Back in 1916 a Danish engineer and industrialist called Jørgen Skafte Rasmussen built a factory to make fittings for steam engines. The motorcar had only recently made an appearance and different methods of propulsion were being experimented with. Resmussen tried designing and building his own car, using a steam engine; in German a steam powered car is a 'Dampf-Kraft-Wagen', hence the name DKW. It didn't work.

He seemed to have an obsession about the letters DKW though! He first built a toy two-stroke engine which he called 'Des Knaben Wunsch' or in English 'The Boy's Wish'; and then he modified and enlarged this and put it into a motorbike which he called 'The Little Wonder' or 'Das Kleine Wunder'.

They may have been his lucky letters; but for whatever reason DKW had grown to become the biggest manufacturer of motorcycles in the world, all of which were powered by two-stroke engines.

From 1928 onwards he also built cars; these were small vehicles with two-stroke engines and perhaps because of Germany's perilous financial situation these were very popular.
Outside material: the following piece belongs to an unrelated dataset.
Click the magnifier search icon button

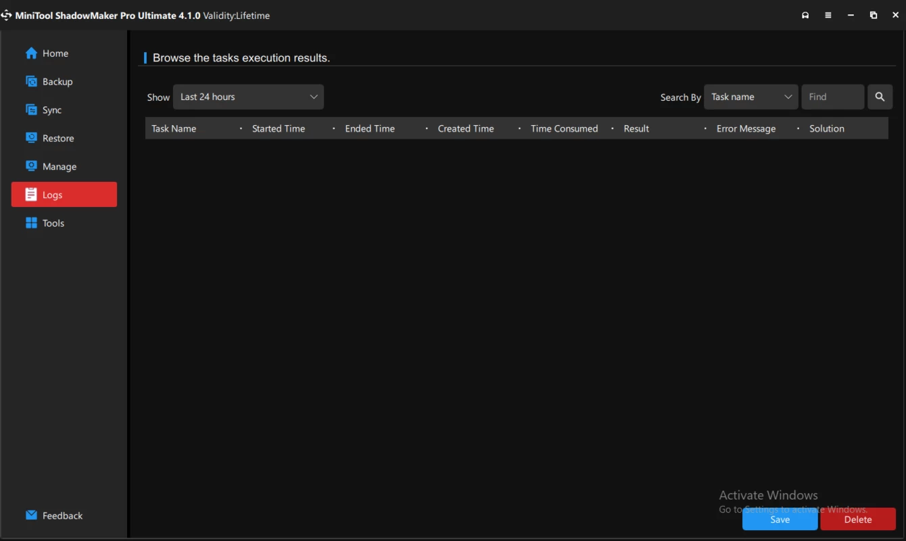click(x=880, y=97)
By 1931 the F series was in production; a range that was destined to have a major influence in making DKW the second-biggest car manufacturer in Germany, beaten only by Opel.

The prompting for this car came from a stock-market crash in 1929 and the subsequent financial depression of 1930. If the business was to survive they would need a car which could be sold cheaply but which could also be manufactured at low cost. The design of the first model, the F1 roadster, was completed in just six weeks! It may have been cheap but it was well made and of innovative design; this was the first mass produced car to feature front wheel drive, a transversely mounted engine, independent suspension all round and a three speed gearbox.

The roadster only weighed a little less than 1000 lbs (450kg). Even so the tiny 584 cc two cylinder two-stroke engine give a maximum speed of 47 mph. A smaller and even cheaper 494 cc engine option was also specified; strangely enough though none of these seem to have been sold, and it was rumoured that this model was only put in the brochure so that the company could claim a lower starting price for their products. Naturally no car manufacturer would stoop to such devious tricks in order to sell their cars.

A number of improvements were made including slightly larger engines and a range of body styles were available including sports car models.

Approximately 4000 F1s were sold during 1931 and 1932 before the model was succeeded by the F2 and all other models up to F8, which was first on the market in 1939. Between 1931 and 1938 nearly 190,000 F model cars were sold, accounting for more than 16% of all cars sold in Germany at the time.

By 1932 the economic situation in Germany made it advisable for several of the car manufacturers there to join forces in order to cut costs and pool resources. DKW merged with Wanderer, Horch and Audi to form Auto Union, now under the Audi brand.